• Work required: Every line in the data below that holds "agent" should be found and copied.

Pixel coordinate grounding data
Start of Block

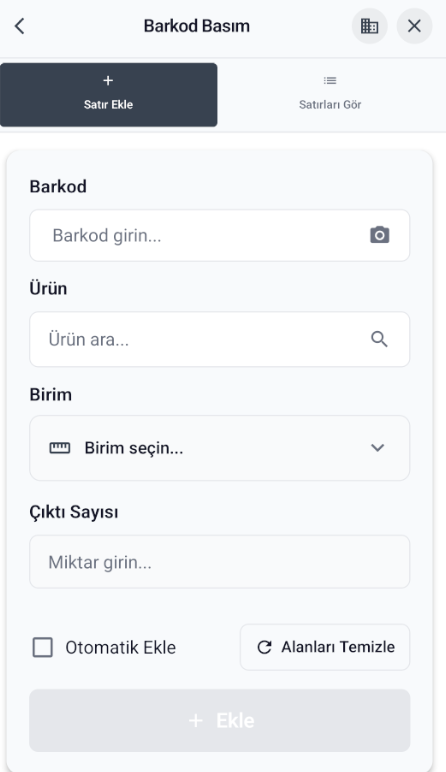Select the Satır Ekle tab
This screenshot has width=446, height=772.
(108, 95)
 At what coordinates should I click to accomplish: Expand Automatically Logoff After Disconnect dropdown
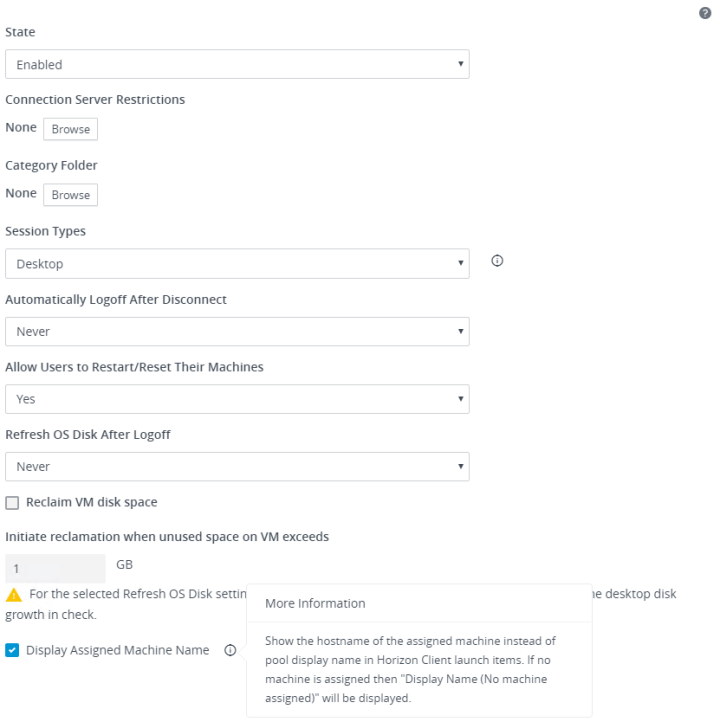click(237, 331)
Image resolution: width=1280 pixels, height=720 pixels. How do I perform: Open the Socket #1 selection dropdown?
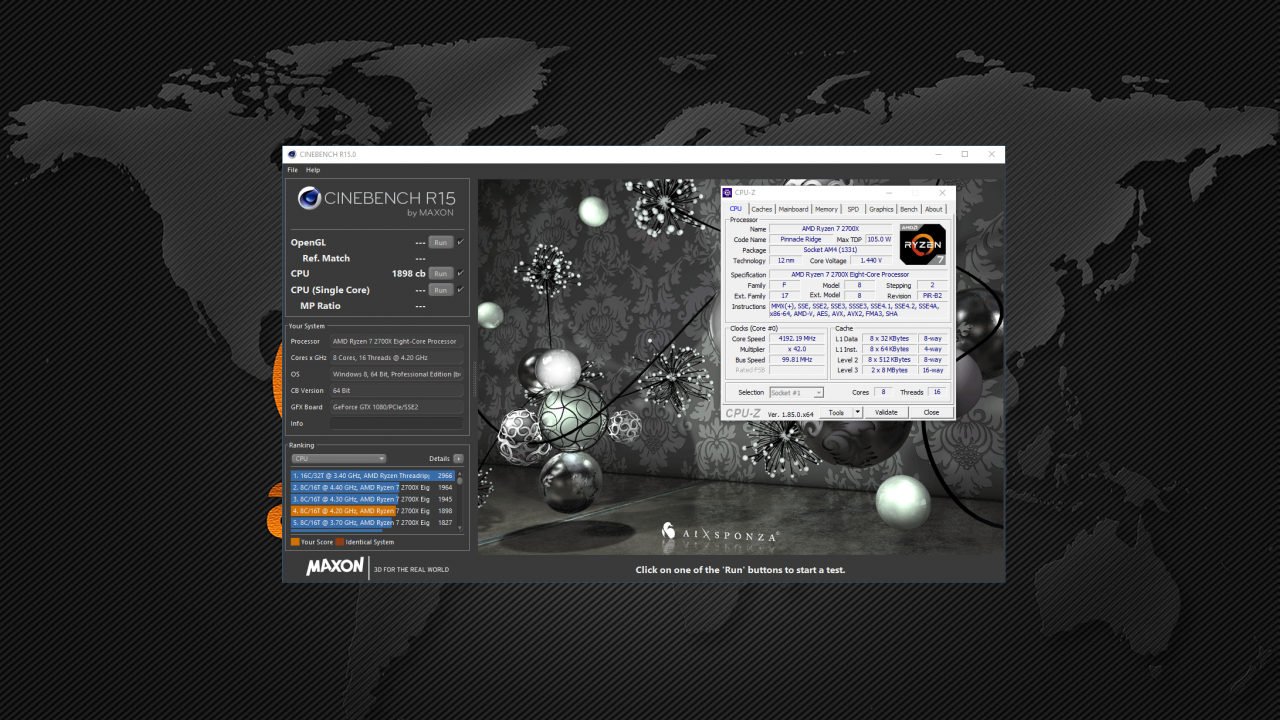click(x=796, y=393)
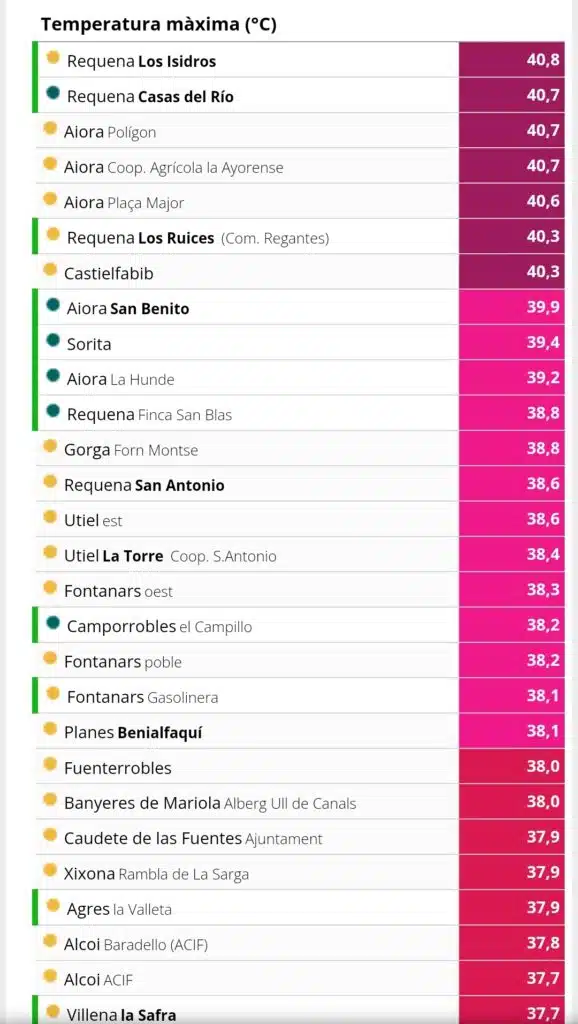
Task: Click the yellow dot beside Castielfabib
Action: tap(50, 269)
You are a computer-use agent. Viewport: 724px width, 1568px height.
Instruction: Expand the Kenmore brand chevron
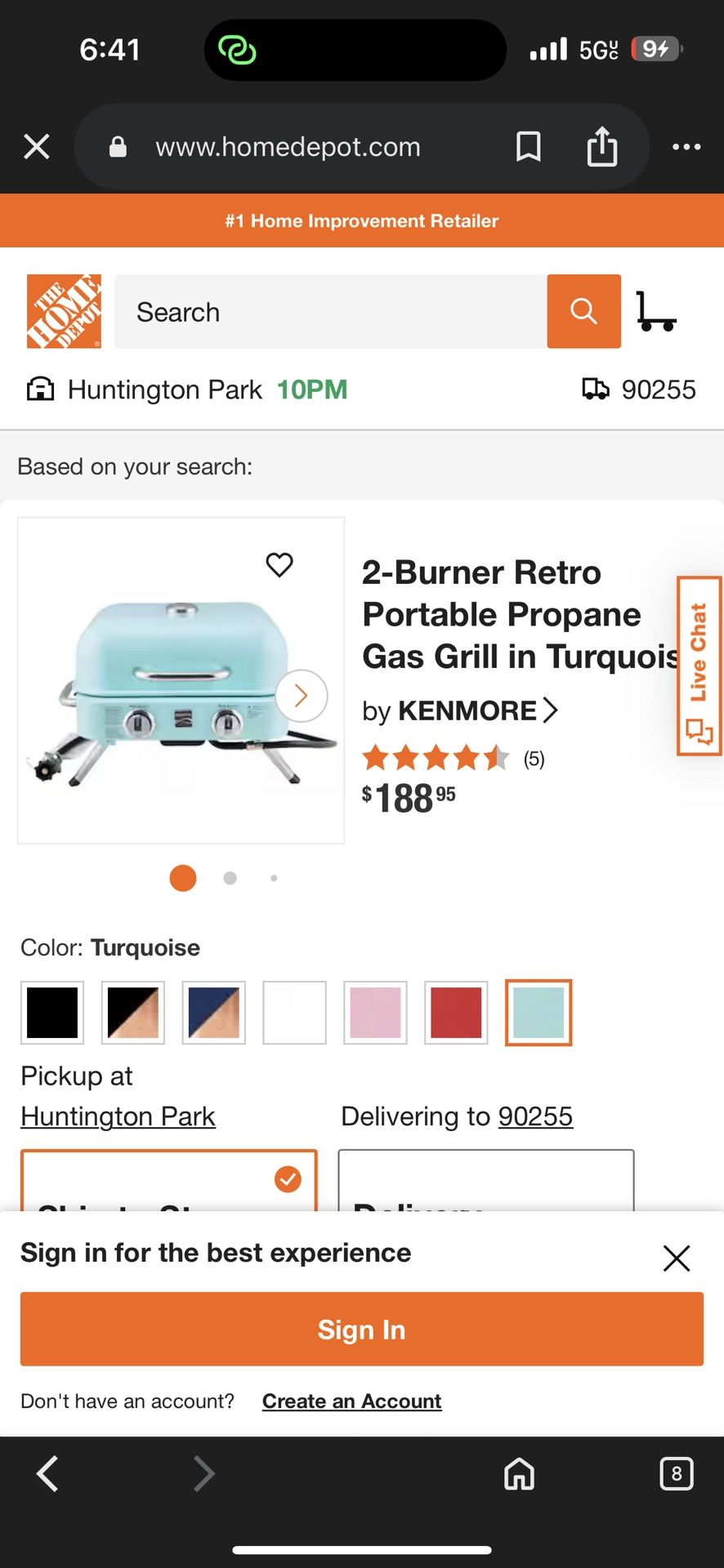pyautogui.click(x=550, y=710)
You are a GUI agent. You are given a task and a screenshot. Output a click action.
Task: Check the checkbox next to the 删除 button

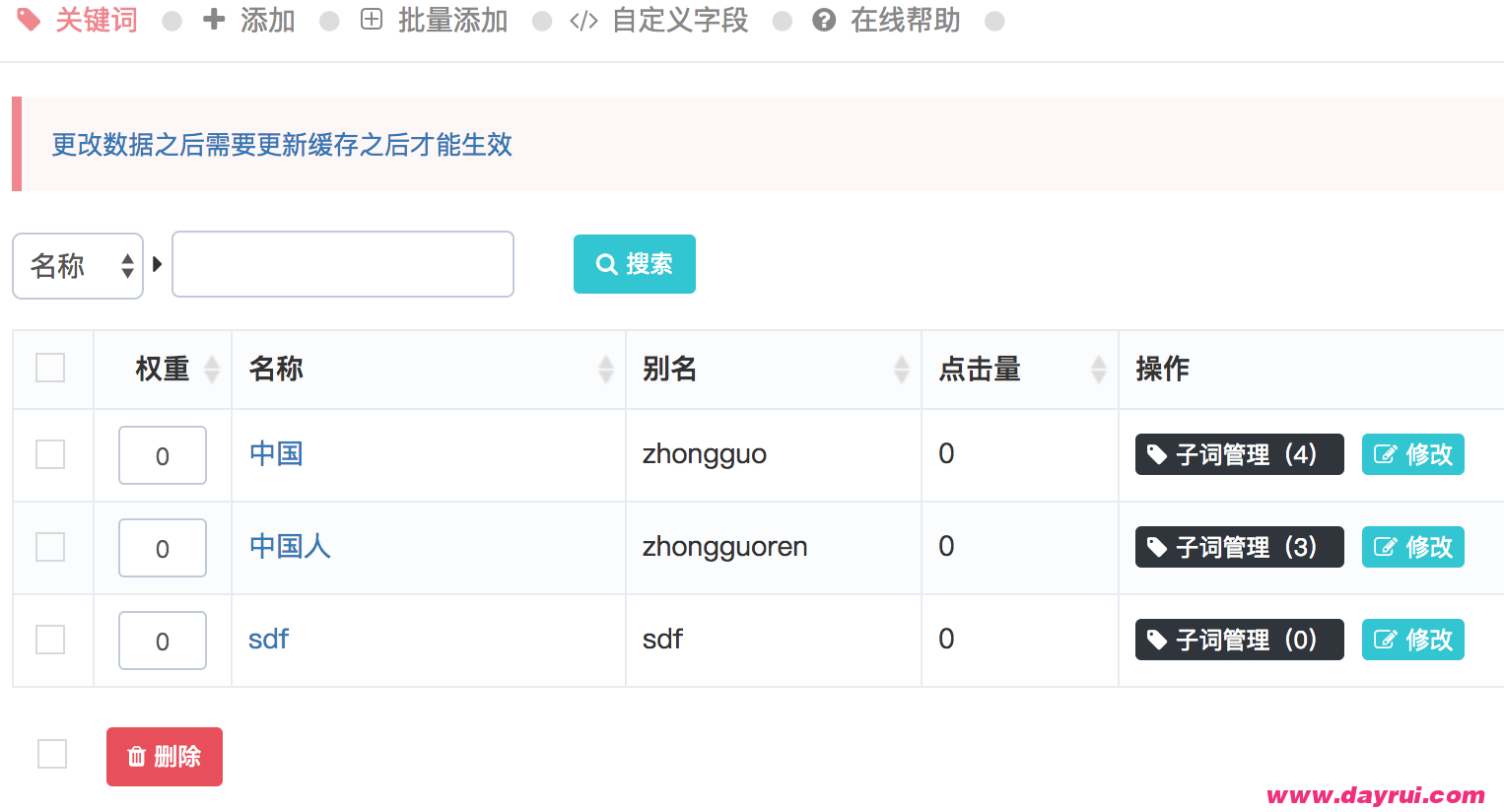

End of Block

• Exercise answer:
You are a computer-use agent. Viewport: 724px width, 1568px height.
You are a GUI agent. You are given a task and a screenshot. Output a click action.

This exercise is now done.